◆ **Work order**
Without adding anything, give again the lines from the one holding "You are a computer-use" through the final line of the records, exactly, with both ends included and pictures dropped.

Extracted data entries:
◇ ◇ ◇ ◇
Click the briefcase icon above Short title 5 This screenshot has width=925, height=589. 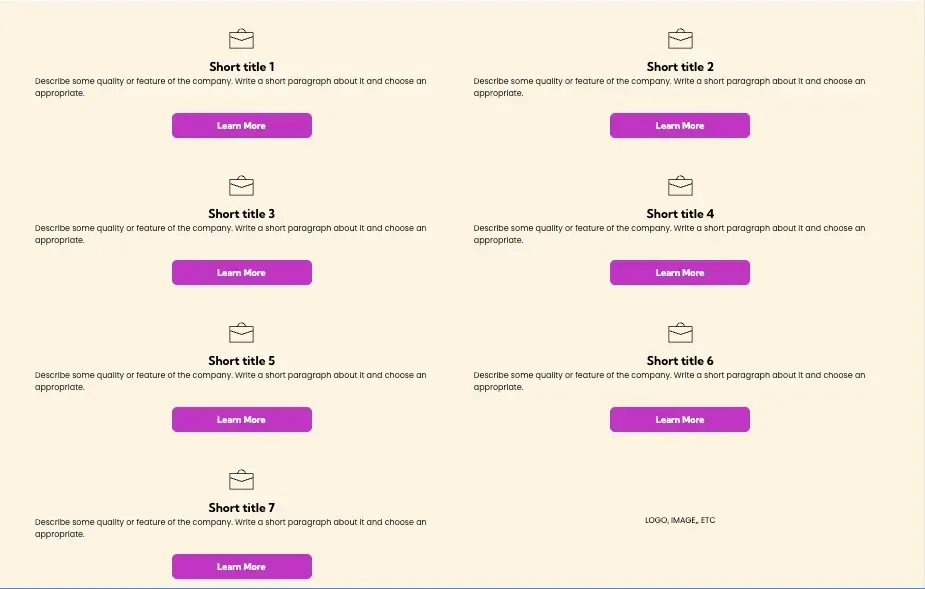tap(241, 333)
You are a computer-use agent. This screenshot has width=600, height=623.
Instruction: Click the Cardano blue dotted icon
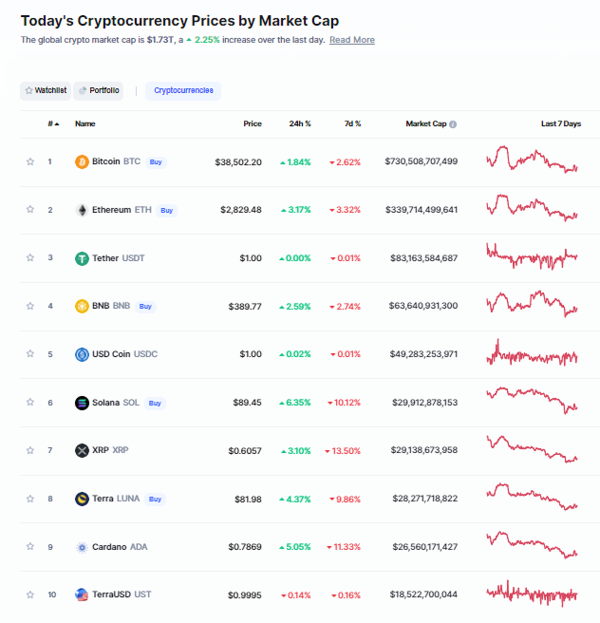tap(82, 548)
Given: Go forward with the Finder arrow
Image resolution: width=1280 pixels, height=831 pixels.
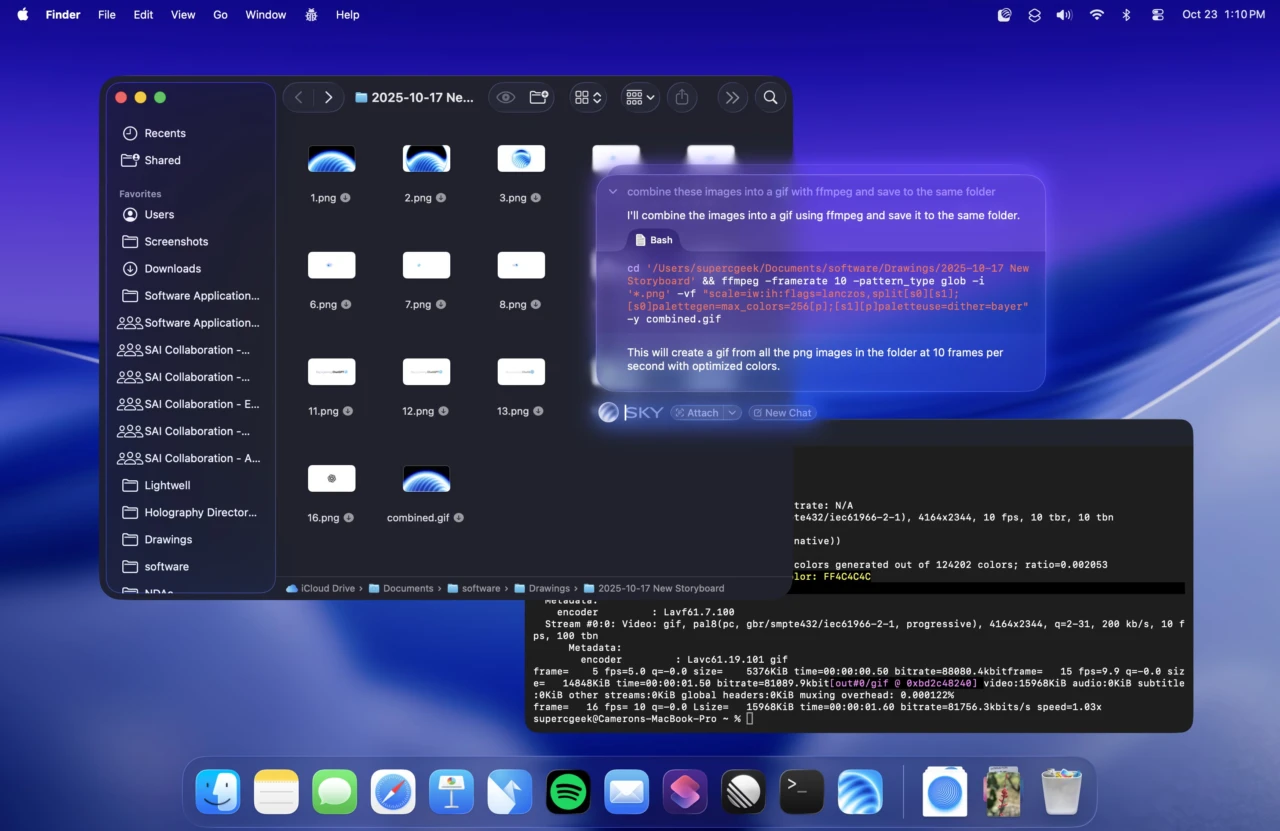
◇ ◇ ◇ ◇
◆ **Task solution**
You are a computer-use agent. This screenshot has width=600, height=623.
Instruction: Click the Cardano blue dotted icon
tap(82, 548)
Given: Go forward with the Finder arrow
Image resolution: width=1280 pixels, height=831 pixels.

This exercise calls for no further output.